Laurent Hoebrechts
Laurent Hoebrechts Journaliste musique

“I Never Liked You”

Future est-il l’artiste le plus influent des années 2010? C’est en tout cas ce qu’affirmait Kanye West, l’an dernier, au micro du podcast Drink Champs. Venant de Ye, certes porté à l’hyperbole (mais qu’il réserve généralement à son propre cas), la sentence n’était pas complètement anodine. De fait, on saurait difficilement minimiser l’impact de Nayvadius DeMun Wilburn (Atlanta, 1983). Si la trap a dominé l’esthétique rap de ces dernières années, c’est en grande partie grâce à lui, et à la manière, révolutionnaire, dont il a su user et abuser des effets vocaux, malaxant la langue pour en faire une matière sonore inédite. Dix ans après Pluto, son premier album “officiel”, Future sort I Never Liked You. Il succède à High Off Life, publié en 2020. Hyperproductif, le rappeur n’avait jamais laissé passer autant de temps entre deux projets.
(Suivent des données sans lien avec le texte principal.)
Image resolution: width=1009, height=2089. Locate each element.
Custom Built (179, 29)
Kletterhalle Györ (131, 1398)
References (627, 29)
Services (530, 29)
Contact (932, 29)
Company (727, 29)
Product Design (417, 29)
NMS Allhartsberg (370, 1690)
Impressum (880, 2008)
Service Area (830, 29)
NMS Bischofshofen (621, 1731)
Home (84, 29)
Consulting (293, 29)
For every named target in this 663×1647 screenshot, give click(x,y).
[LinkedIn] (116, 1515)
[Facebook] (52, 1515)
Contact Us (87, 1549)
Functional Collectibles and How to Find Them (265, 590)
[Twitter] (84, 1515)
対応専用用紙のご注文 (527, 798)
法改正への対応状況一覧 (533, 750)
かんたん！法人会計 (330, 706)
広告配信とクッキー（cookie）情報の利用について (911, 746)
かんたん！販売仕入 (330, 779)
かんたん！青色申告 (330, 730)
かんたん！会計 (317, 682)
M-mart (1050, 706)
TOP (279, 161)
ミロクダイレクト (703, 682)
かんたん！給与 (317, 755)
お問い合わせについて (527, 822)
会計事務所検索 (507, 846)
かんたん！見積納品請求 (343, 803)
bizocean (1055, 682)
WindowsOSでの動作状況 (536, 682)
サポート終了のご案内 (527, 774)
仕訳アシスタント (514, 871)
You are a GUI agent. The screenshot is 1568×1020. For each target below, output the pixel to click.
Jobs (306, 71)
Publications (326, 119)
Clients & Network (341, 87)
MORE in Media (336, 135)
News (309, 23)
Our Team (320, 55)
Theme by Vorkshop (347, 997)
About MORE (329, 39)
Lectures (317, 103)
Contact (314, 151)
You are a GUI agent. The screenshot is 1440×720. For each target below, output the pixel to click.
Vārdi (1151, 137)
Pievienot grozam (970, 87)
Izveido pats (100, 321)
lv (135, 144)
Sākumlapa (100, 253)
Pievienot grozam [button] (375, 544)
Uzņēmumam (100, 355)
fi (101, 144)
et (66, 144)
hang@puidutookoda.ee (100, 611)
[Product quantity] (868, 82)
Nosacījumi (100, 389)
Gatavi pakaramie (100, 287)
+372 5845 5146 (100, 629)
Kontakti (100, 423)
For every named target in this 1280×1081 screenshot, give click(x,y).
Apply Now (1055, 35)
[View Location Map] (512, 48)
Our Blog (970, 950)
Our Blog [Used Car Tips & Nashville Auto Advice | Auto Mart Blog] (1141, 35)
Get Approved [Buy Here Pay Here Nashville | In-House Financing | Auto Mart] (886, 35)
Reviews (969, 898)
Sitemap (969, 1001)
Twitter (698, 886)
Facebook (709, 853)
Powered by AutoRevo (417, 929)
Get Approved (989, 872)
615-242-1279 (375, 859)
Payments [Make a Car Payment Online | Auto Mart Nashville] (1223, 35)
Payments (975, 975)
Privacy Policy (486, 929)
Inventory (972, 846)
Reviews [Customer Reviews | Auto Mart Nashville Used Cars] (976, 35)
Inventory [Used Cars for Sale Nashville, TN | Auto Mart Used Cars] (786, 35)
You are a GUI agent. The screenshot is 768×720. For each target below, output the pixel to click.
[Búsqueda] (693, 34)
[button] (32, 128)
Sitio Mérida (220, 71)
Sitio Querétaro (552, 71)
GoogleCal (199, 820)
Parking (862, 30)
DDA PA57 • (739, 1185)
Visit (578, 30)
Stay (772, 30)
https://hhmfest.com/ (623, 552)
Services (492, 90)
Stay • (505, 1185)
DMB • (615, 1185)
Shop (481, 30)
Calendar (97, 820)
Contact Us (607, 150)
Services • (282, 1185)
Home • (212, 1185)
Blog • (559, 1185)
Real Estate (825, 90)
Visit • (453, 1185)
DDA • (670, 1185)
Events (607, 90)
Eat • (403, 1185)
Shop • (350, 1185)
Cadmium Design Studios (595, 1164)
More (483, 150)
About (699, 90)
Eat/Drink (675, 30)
De là à imaginer qu’il en a profité pour rénover sa grammaire, il y a un pas. Moulé dans son costume d’anti-héros toxique, Future continue d’appuyer sur les mêmes ressorts sex, lean & bling bling ( For a Nut, avec Gunna et Young Thug). Même quand il va chercher la star nigériane Tems, sur le très réussi Wait for U, avec Drake, il se garde bien d’y distiller d’éventuelles sonorités afrobeats. Business as usual? Si Future ne représente plus vraiment l’avenir (…), I Never Liked You n’en reste pas moins hyper-efficace. Dans la seconde moitié du disque surtout, avec des morceaux comme Love You Better, presque désarmant, Voodoo (avec Kodak Black) ou l’angoissant Holy Ghost, Future préserve son “rang”.

© National

Distribué par Sony.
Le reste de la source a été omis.